━━ PROVIDED MATERIAL ━━

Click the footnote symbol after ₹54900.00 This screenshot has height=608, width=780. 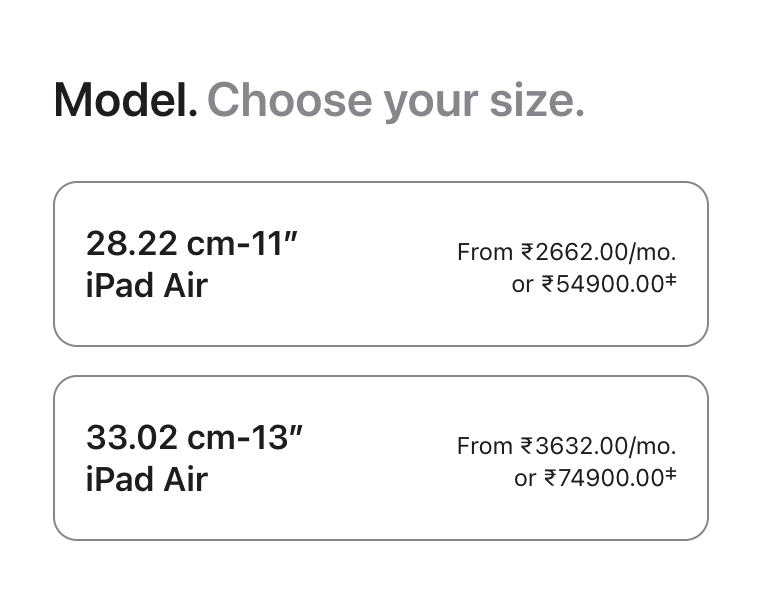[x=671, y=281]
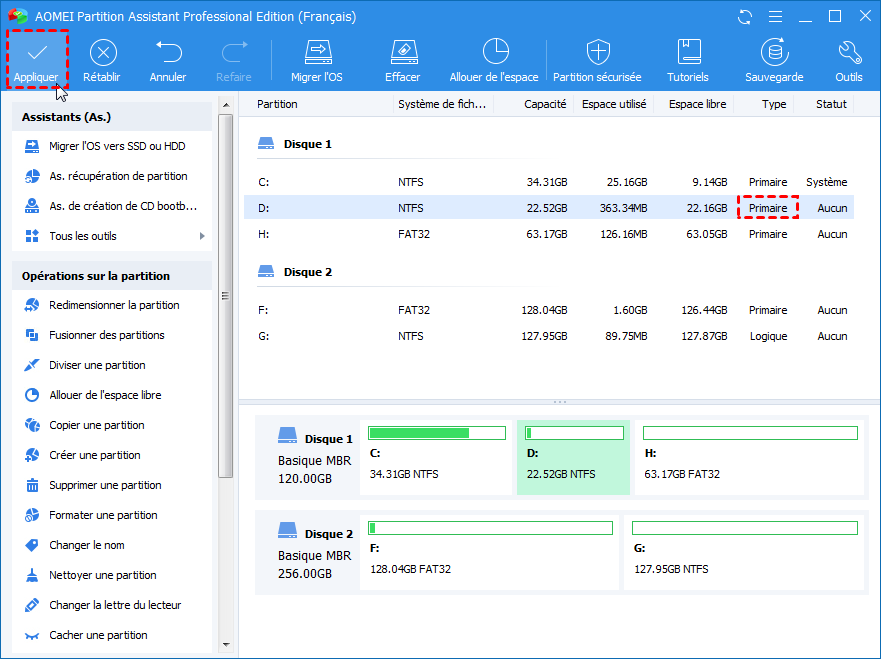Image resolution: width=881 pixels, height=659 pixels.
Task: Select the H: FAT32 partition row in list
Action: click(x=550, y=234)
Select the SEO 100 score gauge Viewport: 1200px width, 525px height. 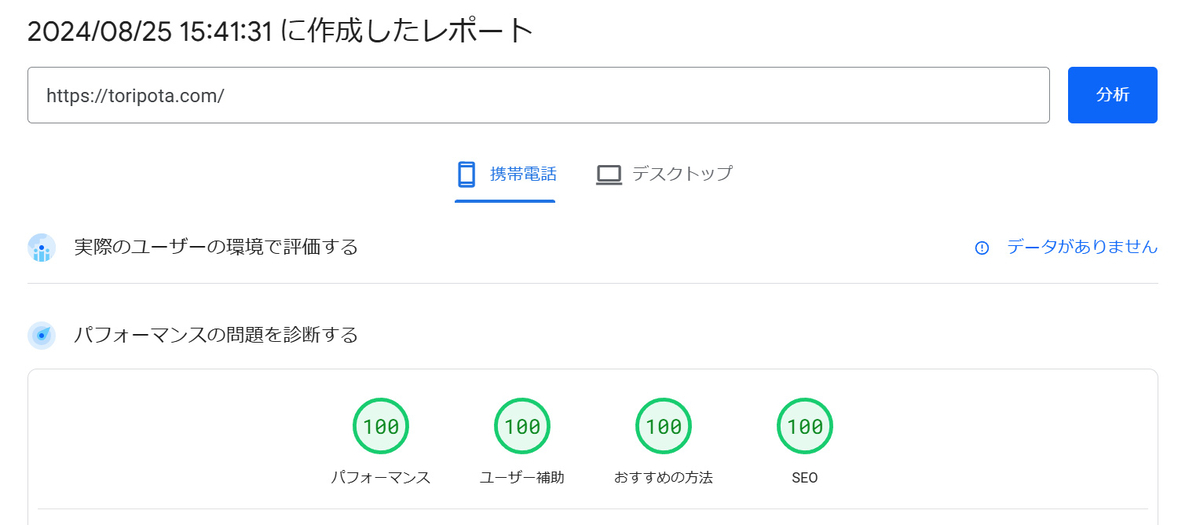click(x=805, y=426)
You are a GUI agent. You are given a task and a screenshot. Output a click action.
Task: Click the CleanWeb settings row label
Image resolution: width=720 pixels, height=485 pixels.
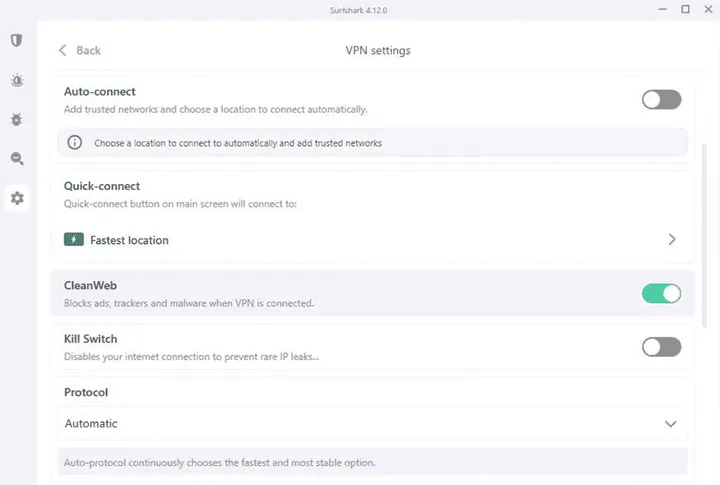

━━━

## WORK REQUEST
Excluding all pictures, output exactly the lines from the line containing "You are a GUI" through the last line of the entries above.

## SOLUTION FOR THIS EXERCISE
You are a GUI agent. You are given a task and a screenshot. Output a click action.
Task: Click the CleanWeb settings row label
Image resolution: width=720 pixels, height=485 pixels.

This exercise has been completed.